Our first example of \(S_5\) illustrates both how the principle \(\delta _\mathrm{Gal} \approx \delta _{\chi }\) is reflected in the tables, and how it tends to be somewhat off in the direction that \(\delta _\mathrm{Gal} > \delta _{\chi }\). For a given \(K^\mathrm{gal}\), the variance of \(\delta _\chi \) about its \(\delta _\mathrm{Gal}\) is substantial and depends on the details of the ramification in \(K^\mathrm{gal}\). There are many \(K^\mathrm{gal}\) with root discriminant near the minimal root discriminant, all of which are possible sources of minimal root conductors. It is therefore expected that the minimal conductors \(\delta _1(S_5,\chi ) = \min \delta _\chi \) printed in the table, 6.33, 18.72, 16.27, 17.78, and 18.18, are substantially less than the printed minimal root discriminant \(\delta _1(S_5,\phi _{120}) \approx 24.18\). As groups G get larger, one can generally expect tighter clustering of the \(\delta _1(G,\chi )\) about \(\delta _1(G,\phi _G)\). One can see the beginning of this trend in our partial results for \(S_6\) and \(S_7\).

9.2 Known and unknown minimal root conductors

Our method of starting with a complete list of Galois fields is motivated by the principle from the previous subsection that the Galois root discriminant \(\delta _\mathrm{Gal}\) is a natural first approximation to \(\delta _\chi \). Indeed, as the tables show via nonzero entries in the \(\#\) column, this general method suffices to obtain a non-empty initial segment for most \((G,\chi )\). As our focus is primarily on the first root conductor \(\delta _1 = \delta _1(G,\chi )\), we do not pursue larger initial segments in these cases.

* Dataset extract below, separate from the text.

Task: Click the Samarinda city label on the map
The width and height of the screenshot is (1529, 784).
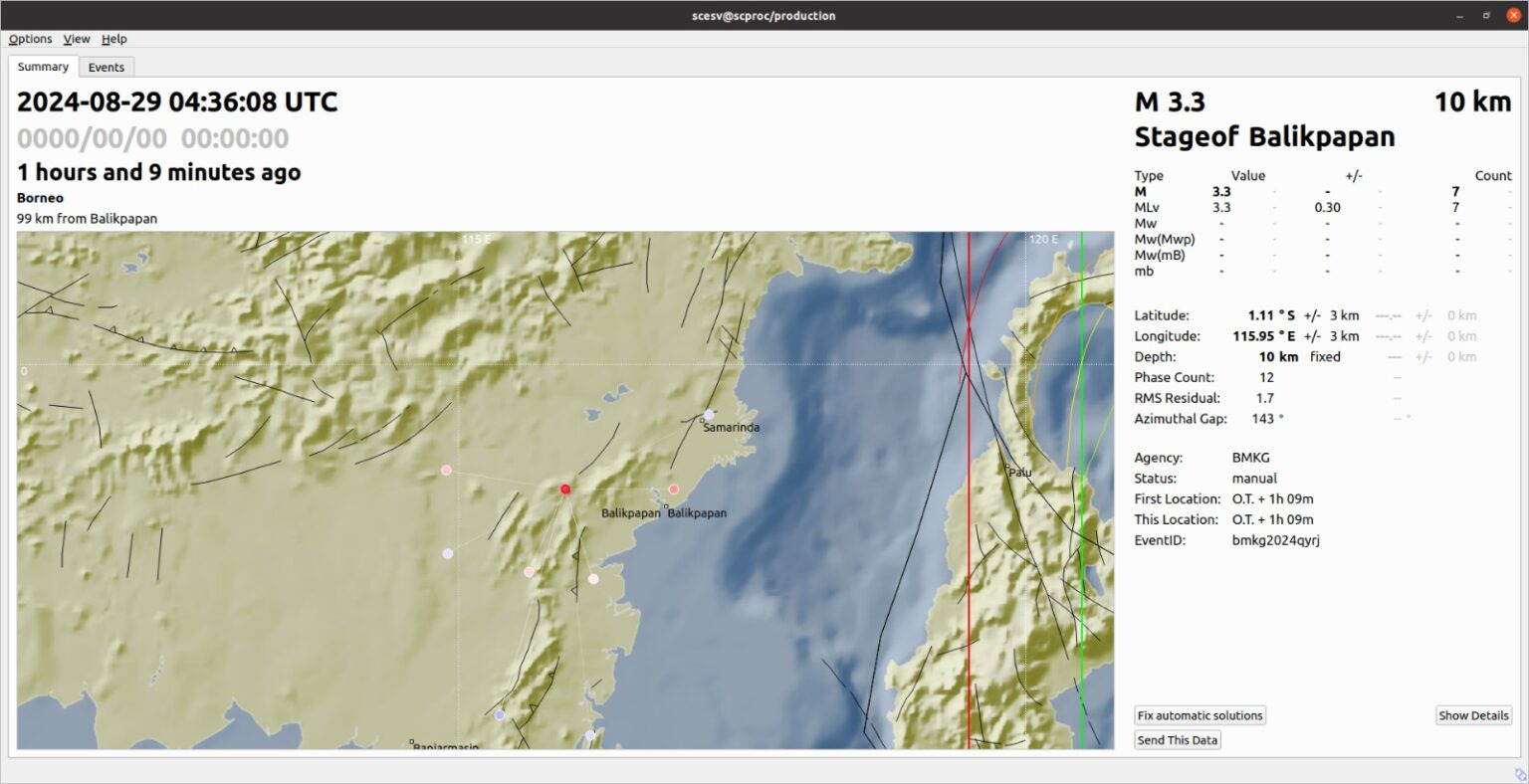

When the initial segment from our general method is empty, as reported by a 0 in the \(\#\) column, we aim to nonetheless present the minimal root conductor \(\delta _1\). Suppose there are subgroups \(H_m \subset H_k \subseteq G\), of the indicated indices, such that a multiple of the character \(\chi \) of interest is a difference of the corresponding permutation characters: \(c \chi = \phi _m - \phi _k\). Suppose one has the complete list of all degree m fields corresponding to the permutation representation of G on \(G/H_m\) and root discriminant \(\le B\). Then one can extract the complete list of \(\mathcal {L}(G,\chi ;B^{m/(m-k)})\) of desired Artin L-functions.

For example, consider \(\chi _5\), the absolutely irreducible 5-dimensional character of \(A_6\). The permutation character for a corresponding sextic field decomposes \(\phi _6 = 1+\chi _5\), and so the discriminant of the sextic field equals the conductor of \(\chi _5\). As an example with \(k>1\), consider the 6-dimension character \(\chi _6\) for \(C_3\wr C_3 = 9T17\), which is the sum of a three-dimensional character and its conjugate. The nonic field has a cubic subfield, and the characters are related by \(\phi _9 = \phi _3 + \chi _6\). In terms of conductors, \(D_9 = D_3 \cdot D_{\chi _6}\), where \(D_9\) and \(D_3\) are field discriminants. So, we can determine the minimal conductor of an L-function with type \((C_3\wr C_3,\chi _6)\) from a sufficiently long complete list of nonic number fields with Galois group \(C_3\wr C_3\).

This method, applied to both old and newer lists presented in [10], accounts for all but one of the \(\delta _1\) reported in Roman type on the same line as a 0 in the \(\#\) column. The remaining case of an established \(\delta _1\) is for the type \((\mathrm {GL}_3(2),\chi _7)\). The group \(\mathrm {GL}_3(2)\) appears on our tables as 7T5. The permutation representation 8T37 has character \(\chi _7+1\). Here the general method says that \(\mathcal {L}(\mathrm {GL}_3(2),\chi _7; 26.12)\) is empty. It is prohibitive to compute the first octic discriminant by searching among octic polynomials. In [9] we carried out a long search of septic polynomials, examining all local possibilities giving an octic discriminant at most 30. This computation shows that \(|\mathcal {L}(\mathrm {GL}_3(2),\chi _7; 48.76)| = 25\) and in particular identifies \(\delta _1 = 21^{8/7} \approx 32.44\).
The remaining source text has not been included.